The more clock cycles it takes to run an instruction, the slower your machine is. Since I was not particularly worried about speed though, I didn’t mind having some clock phases — to make my timing life simpler, and not have to think about implementing pipelines and branch prediction and what have you. Four seemed like enough, but I kind of forgot about this little thing called memory latency.
Kind of embarrassing actually, because I spent the first five years of my career designing memory systems for mainframe computers at Digital Equipment Corp, and there were lots of latency issues to contend with.
Give Me a Second to Recall
This was the mid-1980 peak years for the minicomputer companies, and DEC was a giant whale, sucking in new college hires like krill. We were all given responsibilities far above what we probably should have been doing as junior employees. In my case, I was asked to design a chip that handled interleaving, refresh, and self-test of main memory. My chip talked to other chips in the cache system, which talked in turn to instruction and data units in the CPU.
I and the other new hires did what I would say is a pretty good job getting working designs together, given none of us had ever designed a chip before. But our inexperience soon became apparent when the architects of this project began to calculate machine performance, and realized there was something like a 24 cycle latency for data access from the CPU to main memory. With predictable performance consequences.

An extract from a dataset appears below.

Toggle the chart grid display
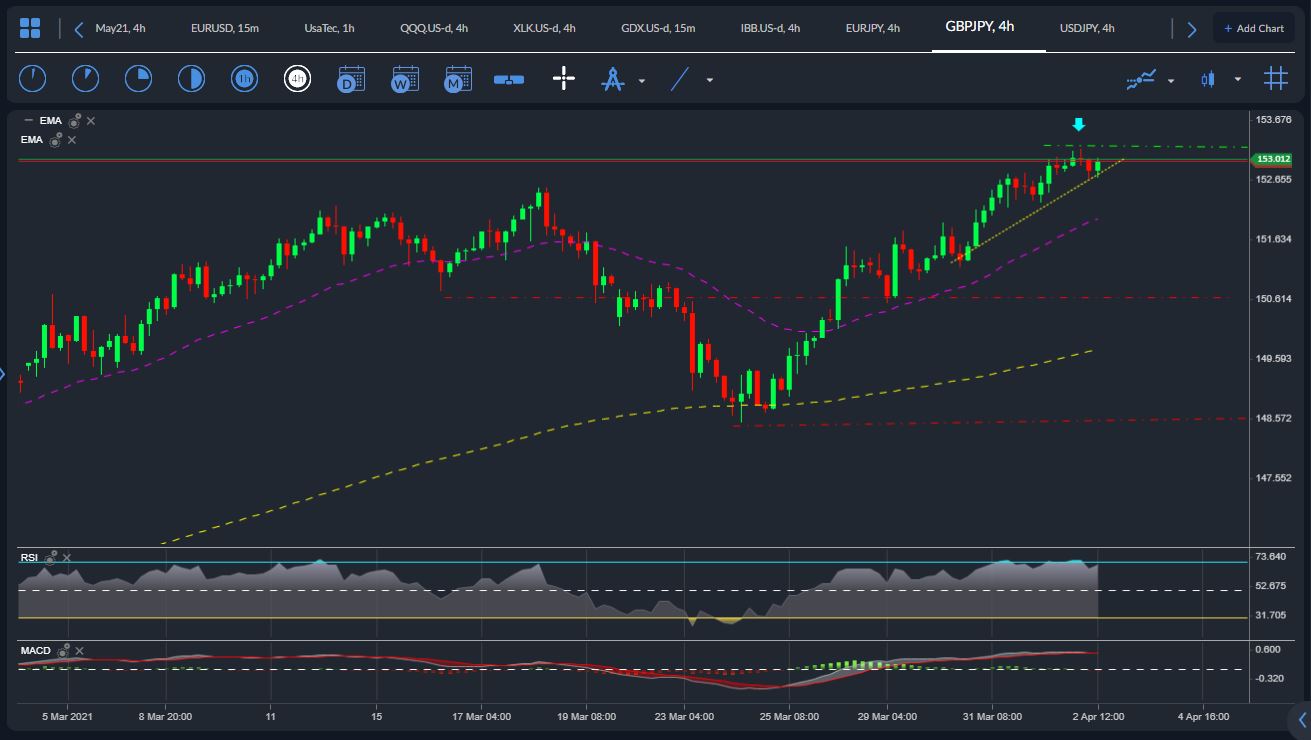 1275,78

Each of us in the path from memory to CPU had made decisions about clocking and control in our chips that made things simple, but caused there to be way too many stages of logic. When our management found out about it, they freaked out and put our system architect Bob Stewart in charge of reducing memory access time, and I think we eventually got it down to something like 8 cycles. This is where we learned all sorts of neat tricks about they didn’t cover in Digital Logic 101, like one-hot state machines, and flow-through latch design.

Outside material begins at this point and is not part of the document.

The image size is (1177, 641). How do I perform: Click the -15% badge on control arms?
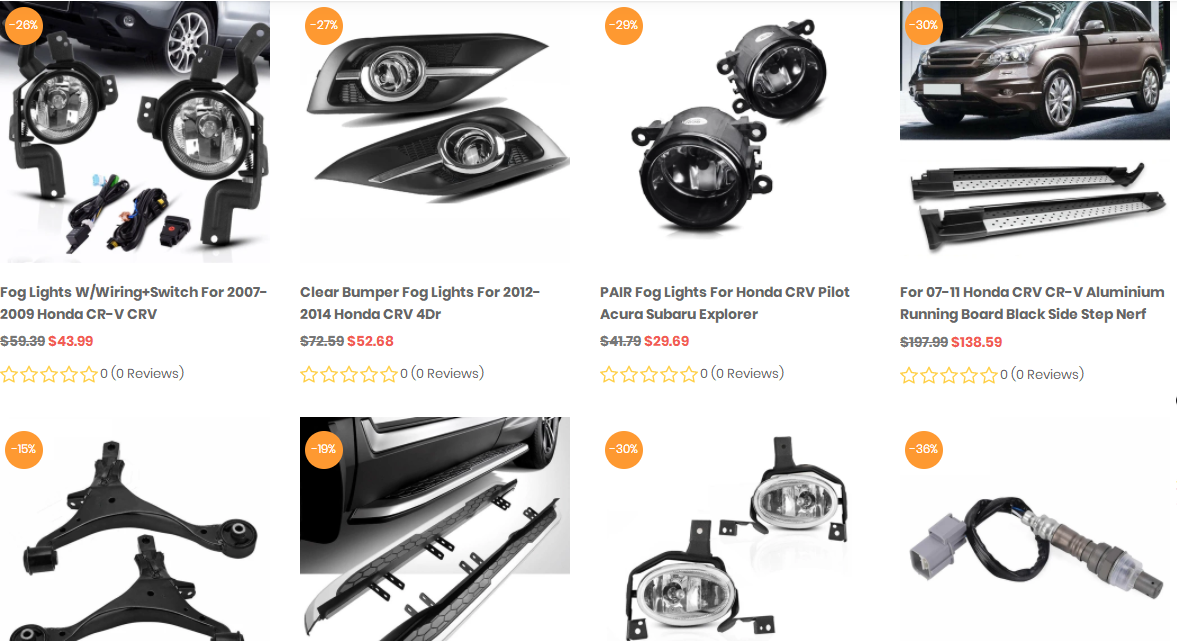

I was thinking about this as I worked on getting my CPU to actually fetch stuff from memory. I thought about how DEC really should have had their management act together a little better and supervised the junior people earlier on what they were actually doing. But I also thought about how I had basically forgotten about memory latency in general, in spite of my many trials with it.

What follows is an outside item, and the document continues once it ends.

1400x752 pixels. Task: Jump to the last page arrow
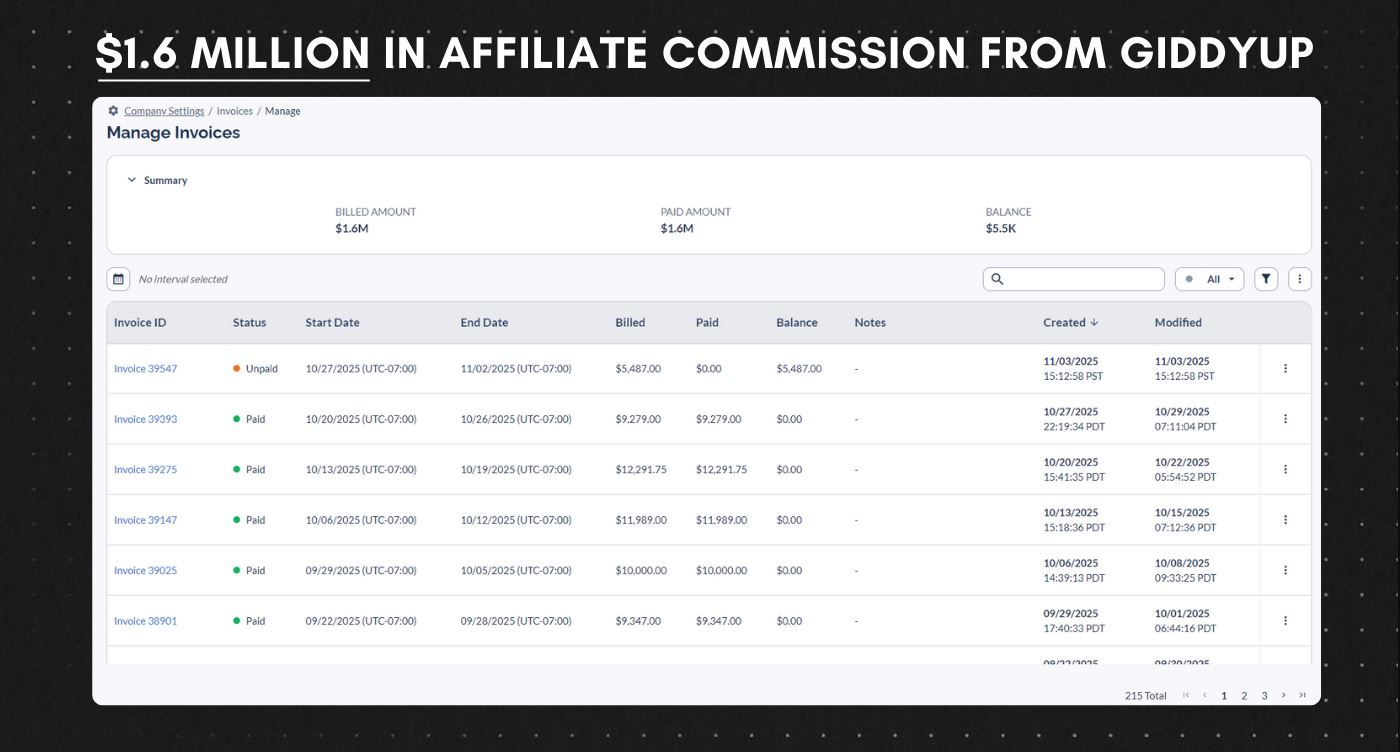(1302, 695)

These mainframe CPU designs (I then remembered) were full of control signals to do things like gate clocks and stall execution until data was ready, which was a design idea I had not planned for in the least. I considered modifying my CPU to implement a stall condition (and may still at some point.) But in the end, I opted instead to expand my clock phase system to 8, so I could keep things simple and have a guaranteed overall instruction period without stalls and gating, and so on.
Even that turned out to be a challenge. The Artix-7 FPGA chip I was using had built-in BRAM structures, that could deliver memory data in two clock cycles. That’s incredibly fast main memory access, by any CPU clock standard. I had the luxury of not needing a lot of memory in general for QIXOTE-1, so the on-chip memory could be my main memory (which also avoids the need to build a cache of any sort).
But even two cycles of delay can add up, when you have to do things like fetch an instruction from memory, possibly operands as well, do operations on them that may also involve memory access, then store them possibly back to memory again. Again, the right thing to do would be to build a system that waited for memory access to complete, and have a variable number of clock cycles per instruction.
But I didn’t go there. Instead, I reverted to inferred memory structures comprised of registers, which are the fastest form of memory you can get, delivering read data in just one cycle. But it is an expensive form of memory, and more than a few K of it would exhaust the resources of the Artix-7 chip. For now, that is fine, because the 512 Nonads that are addressable in the system fit fine in registers.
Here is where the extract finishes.